Between climate change and a historic drought that has turned Western forests into tinderboxes, wildfire seasons are getting longer and more intense. That’s bad news for some rural towns that rely on outdoor tourism.
In addition to the canceled bookings, Guevara said the national forests in northern New Mexico are closed due to fire danger, making many of his most popular rafting routes impassable.
“We’re having to scramble and reinvent,” he said.
About 20 miles west of Taos, in the village of Angel Fire, Brent Dunn is also feeling the forest closures. He runs an outdoor gear shop called Mountain Sports of Angel Fire.
“I would conservatively say we’re going to see a 20% downturn in sales,” Dunn said.
Business at his shop is picking up after a spring where he wasn’t renting out mountain bikes or outfitting too many backpackers. Instead, wildland firefighters were some of his most frequent customers.
But between the shrinking ski season and the expanding wildfire season, Dunn said business owners in his rural mountain community are on their toes.
“You’re not able to expand or run full out, if you will. Because you just don’t know. you may have had a good season one year and you may have a bad one the next two,” Dunn said.
And it’s not just the wildfires themselves, according to Natalie Ooi, who studies outdoor recreation economies at University of Colorado, Boulder.
“There’s a fire in New Mexico, we see the smoke impacts and the effects to air quality in Colorado.” And who wants to go camping when the air is full of smoke?
Ooi said even a few slow summer weekends can really hurt a town where a mountain range, a river or a desert canyon is the primary economic driver.
“One of the reasons why so many rural communities in the West turn to tourism is the fact that, you know, they’re rural,” Ooi said. “The ability to attract other industries is limited.”
But more intense wildfire seasons and other complications of climate change are changing the calculus for these towns. That’s true in Bend, Oregon, a town that’s still recovering from a devastating wildfire two years ago.
“Living in Bend in 2020 was like a summer that didn’t happen,” said Katy Brooks, who heads up Bend’s Chamber of Commerce.
She said tourism started rebounding in the summer of 2021. There was no longer a fire burning close by, and the pandemic made trips to the mountains attractive. This year, inflation is doing that.

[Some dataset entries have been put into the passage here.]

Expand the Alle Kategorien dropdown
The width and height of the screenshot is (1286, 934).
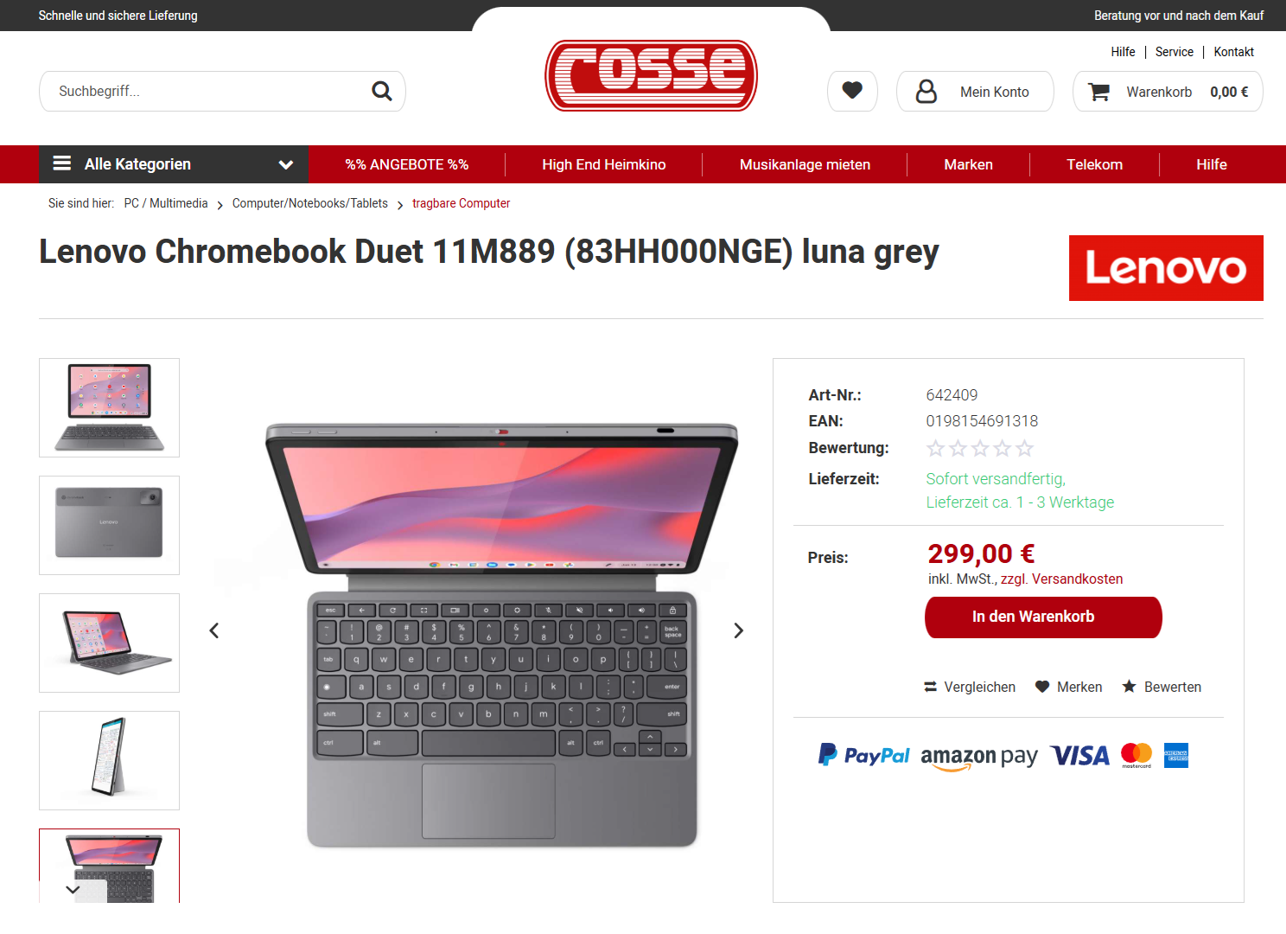174,164
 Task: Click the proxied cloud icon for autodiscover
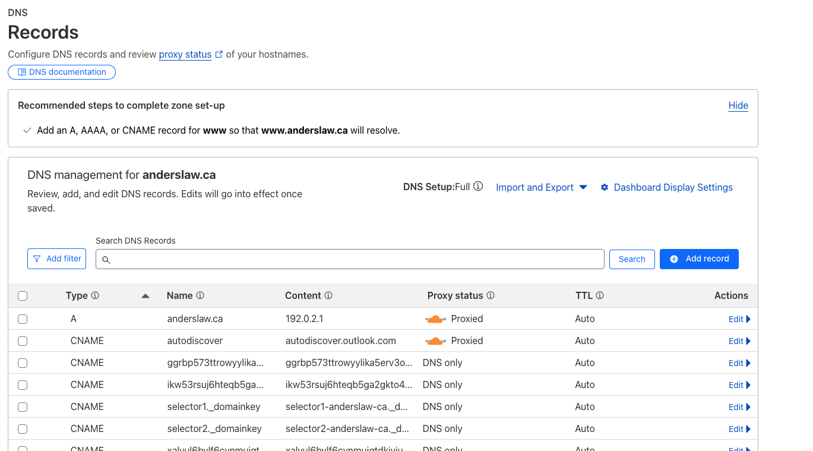tap(435, 341)
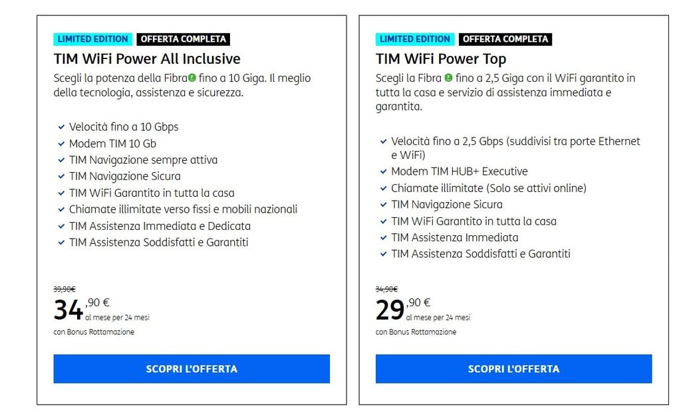Viewport: 681px width, 414px height.
Task: Click checkmark beside Modem TIM HUB+ Executive
Action: coord(383,171)
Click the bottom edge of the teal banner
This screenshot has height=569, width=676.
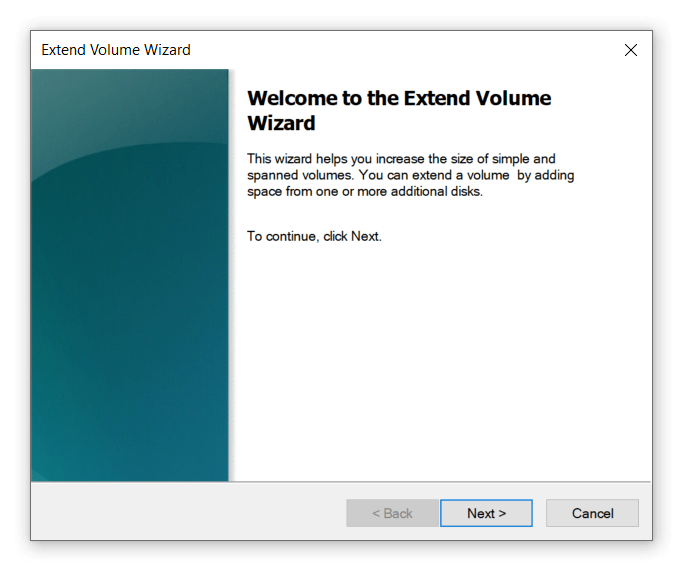point(130,477)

“People are driving in cars to get here because airfares are so expensive,” Brooks said, adding that most of the tourism bump is coming from nearby cities like Portland, Seattle and Boise.
For these visitors, camping in the Cascades is one of the cheaper ways to go on vacation right now. Brooks said some businesses in Bend are finally starting to recoup their losses from two years ago.
“So there’s a bit of “make hay while the sun shines” that happens,” Brooks said.
Because another natural disaster could be just around the corner.